### EXCERPT:
** begin **

Meanwhile, officers belonging to the riot squad were making their way into the district to start their shifts. They could see throngs of people pouring out of Union Station, the railway hub within sight of the Capitol. They, too, were startled by the number of people on the streets that morning — it seemed that at every red light, a hundred demonstrators crossed in front of them. The officers hurried to prepare themselves for a long day.

At 10 a.m., as Trump supporters began to gather to listen to the president, the riot squad held roll call at a building a few blocks from the Capitol steps. There was little new to share from the intelligence division. Instead, the riot squad's sergeants played clips found on social media: videos of protesters meeting in cities across the country, getting ready to drive to D.C. They told officers to make sure they had filters in their gas masks and snacks in their pockets.

With no real direction from their superiors, the sergeants tried to get their troops mentally prepared.

“You guys all drove in, you guys saw the same thing we did," one of the sergeants told the officers, according to members of the team. “If something happens," another instructed, “just find work."

The unit put on their riot gear: helmets and body armor. Shields were placed in strategic areas around the Capitol complex, though some officers later said they could not get to them. One sergeant gave officers a final warning. “If this goes good, then we'll laugh about it," he told them. “But if it goes bad, it'll change your life and you'll never forget about it. They'll talk about this for years and years and years."

The riot squad members got on a bus to await their orders.

Sitting in his gear, one officer was struck by the age range of the people in attendance. “People had their little kids, 2-year-olds, babies in strollers," he recalled. An elderly woman with a walker inched toward the Capitol: “Every two steps, she has to stop and catch her breath."

After about an hour, the radio crackled: A possible bomb had been found outside the Republican National Committee headquarters, southeast of the Capitol complex. Capitol Police officers raced to the scene.

On the bus, the information did not set off panic. Suspicious packages are discovered all the time on the Hill; usually they are false alarms.

Then another, more urgent call went out. A 10-33, code for an officer in distress. An officer had been knocked backwards and hit her head on a flight of steps. The outer perimeter surrounding the west front of the Capitol had been breached.

Normally, the sergeants on the bus would wait for orders. But one snapped. “Fuck this, we're going," he said. The bus steered around the Capitol, barely squeezing between parked cars and protesters that had clogged a drive alongside the building.

Realizing they were effectively marooned, the sergeants ordered the riot squad off the bus. They began to walk across a wide lawn outside the Capitol.

As the officers drew closer, they realized that the lower section of the building's west terrace was guarded only by what is known as a “soft squad," officers with little protective gear dressed in neon yellow outerwear and baseball caps. The rioters were attempting to pull away metal barricades known as “bike racks," and striking officers with their fists. With about 150 yards to go, the squad members broke into a dead sprint.

** end **

### SUPPLIED DATA:
** begin **

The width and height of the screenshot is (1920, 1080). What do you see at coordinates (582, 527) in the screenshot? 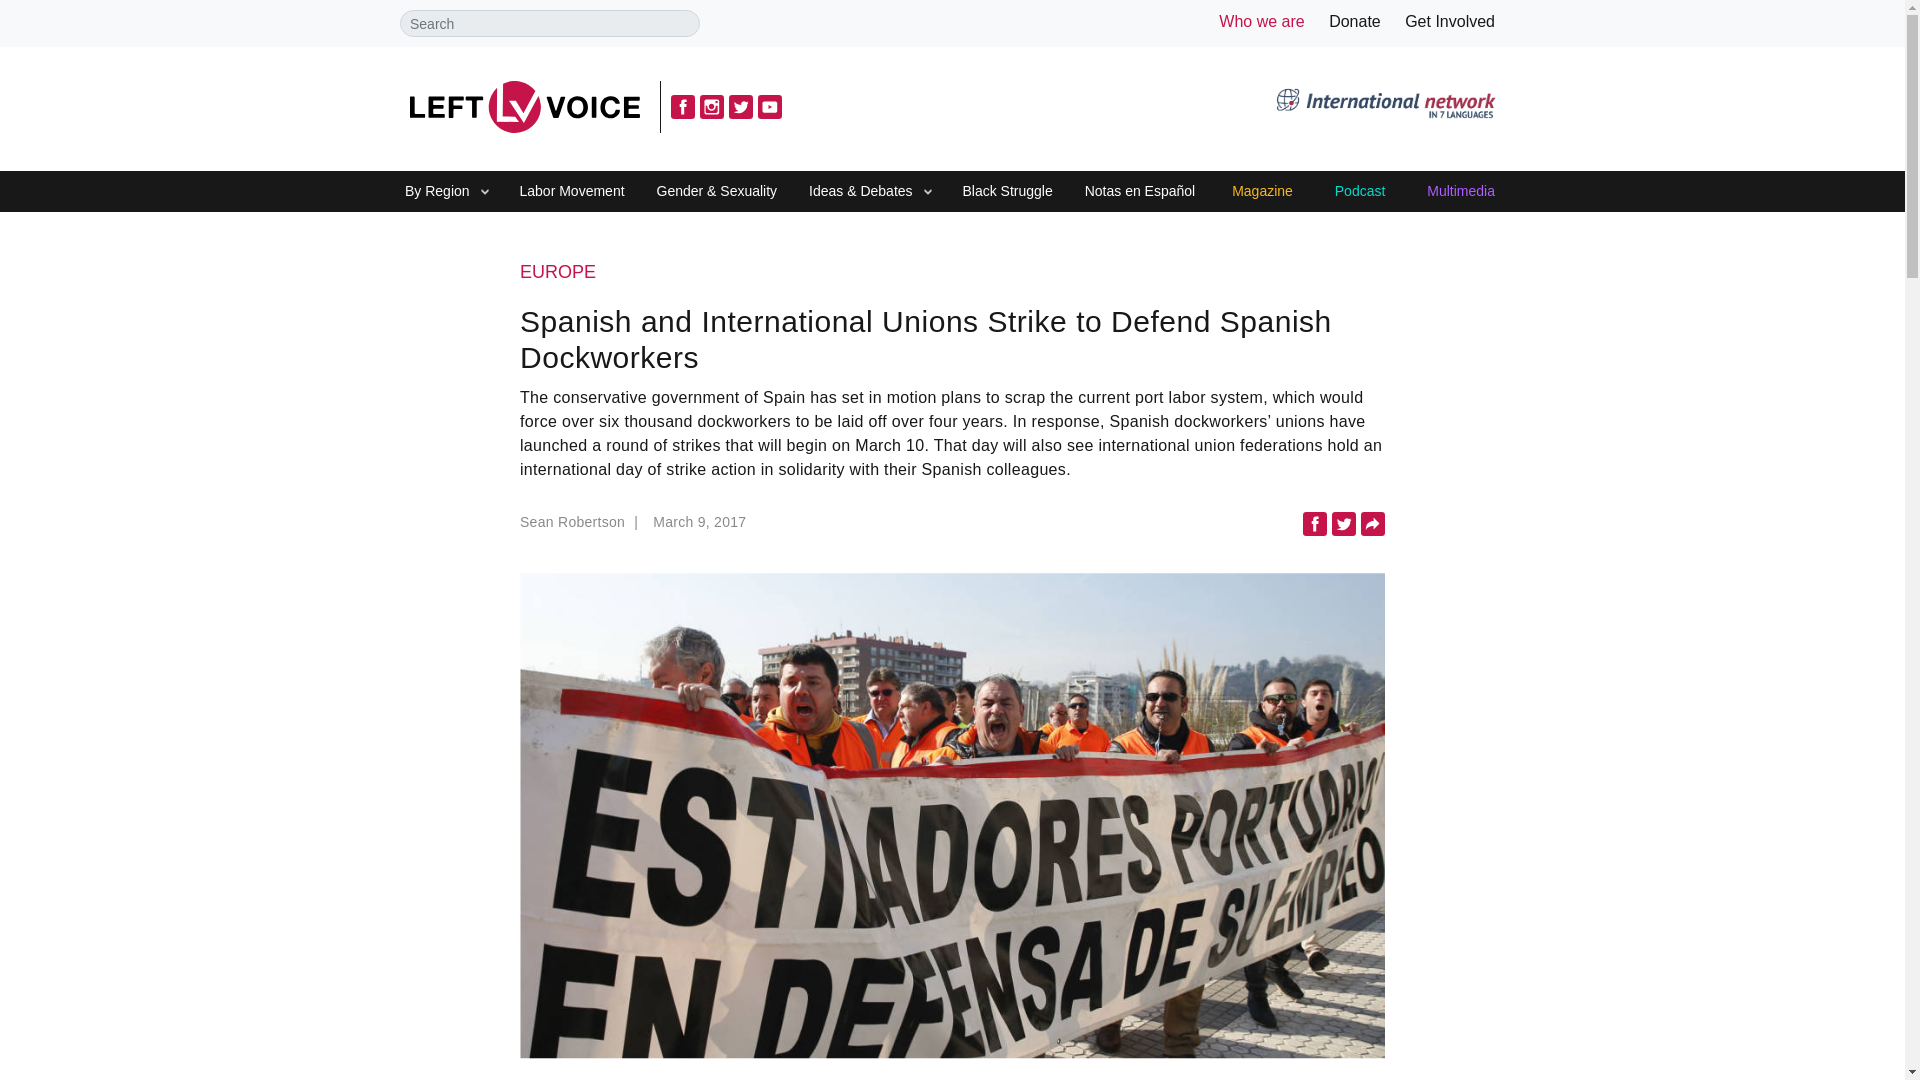
I see `Sean Robertson` at bounding box center [582, 527].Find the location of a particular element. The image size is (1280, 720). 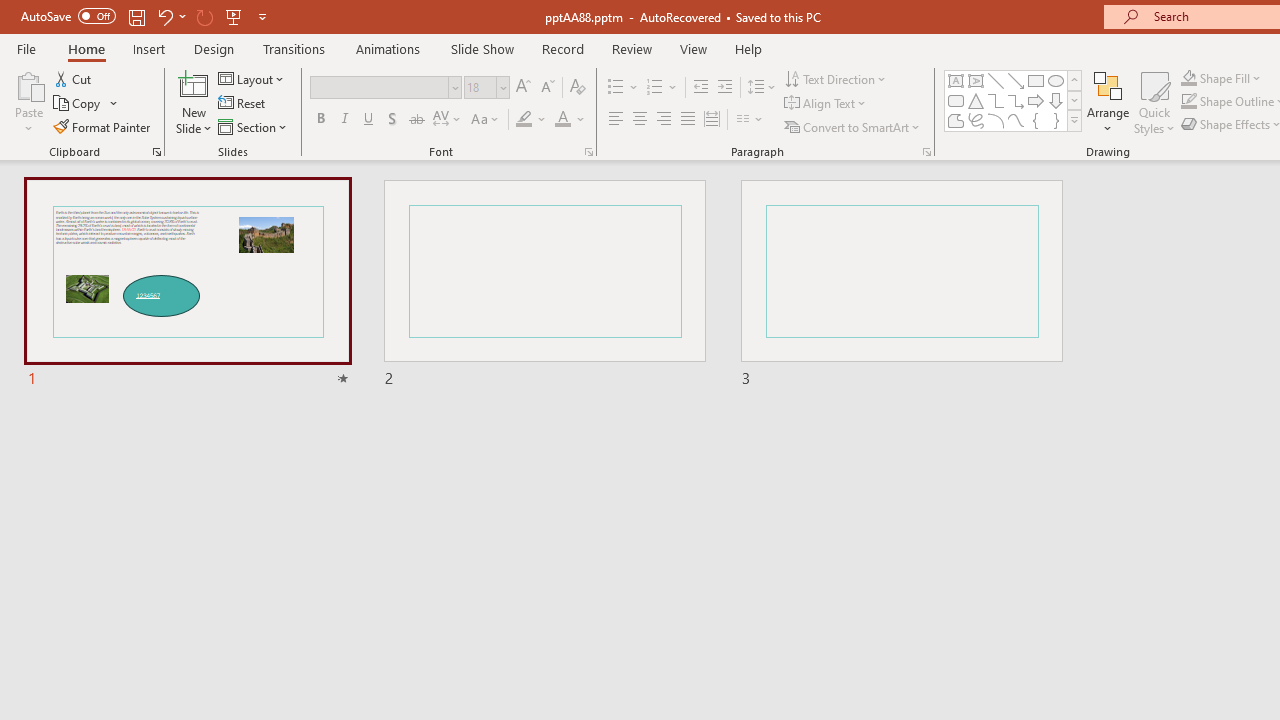

Insert is located at coordinates (150, 48).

** end **

### PROBLEM SET:
1. From the passage about the Capitol riot squad, print the text starting with "After about an" and going on through "had been breached.".
2. Answer these questions using the riot squad passage:
(a) At what time did the riot squad hold roll call?
(b) What does the code 10-33 signal?
(c) How far from the terrace were the squad members when they broke into a dead sprint?
3. Continue the passage about the Capitol riot squad from its last sentence.

### EXERCISE ANSWERS:
1.
After about an hour, the radio crackled: A possible bomb had been found outside the Republican National Committee headquarters, southeast of the Capitol complex. Capitol Police officers raced to the scene.

On the bus, the information did not set off panic. Suspicious packages are discovered all the time on the Hill; usually they are false alarms.

Then another, more urgent call went out. A 10-33, code for an officer in distress. An officer had been knocked backwards and hit her head on a flight of steps. The outer perimeter surrounding the west front of the Capitol had been breached.

2.
(a) At 10 a.m.
(b) An officer in distress.
(c) About 150 yards.

3.
Once they reached the lower steps, the riot officers spread out behind the soft squad, tapping its members out, one by one. The riot squad came into formation in front of their less-protected colleagues: about two dozen officers attempting to hold 120 feet of open space, behind the line of barricades.

Looking out toward the Mall and the Washington Monument, the squad realized the grass had disappeared from view, blocked out by a crowd of thousands.

The Attack: “Pick a Side"

At about 1 p.m., Trump gave a rousing speech to protesters, suggesting they head to the Capitol to protest the election certification. “We're going to walk down" to the Capitol, where they must “fight," he said.

“We're going to the Capitol," he told the increasingly agitated crowd of protesters. “We're going to try and give [Republicans] the kind of pride and boldness that they need to take back our country."

Vice President Mike Pence had just arrived in the House Chamber. The lawmakers awaiting him still hadn't realized just how dire the situation was becoming.

To Sund, it was already clear that “the situation was deteriorating rapidly," he wrote in his letter. He requested support from a number of agencies, including the Secret Service, and asked the sergeants-at-arms to authorize the National Guard and declare a state of emergency. According to the letter, Sund recalled that Irving, the House sergeant-at-arms, said he “needed to run it up the chain of command."

Outside on the lower west terrace, the rioters had begun launching their offensive. At first, they pushed officers from across the bike racks, almost testing to see what they could get away with. Soon it became a fistfight. In what felt like minutes, it turned into an all-out brawl involving scores of armed rioters.

To the police on the line, it seemed like every time they shoved one protester back, three more surged ahead to take their place.

“Some of them, as they are holding a thin blue line flag, looked you dead in the eye and said, 'Pick a side,'" one officer told ProPublica.

One officer hit a demonstrator and watched a pistol pop out of the rioter's waistband. The officer picked the weapon up off the ground and, with no time or backup to initiate an arrest, put it in his pocket and continued fighting.

Plumes of tear gas billowed behind the police line. Officers were startled by the sight of department commanders joining their desperate troops to defend the Capitol.

Inspector Thomas Loyd, the man in charge of the department's Capitol Division, threw off his hat and raised his fists. Deputy Chief Eric Waldow waded into the crowd. With the build of a linebacker, he cut a menacing figure, throwing punches as the bear spray stained his white uniform orange.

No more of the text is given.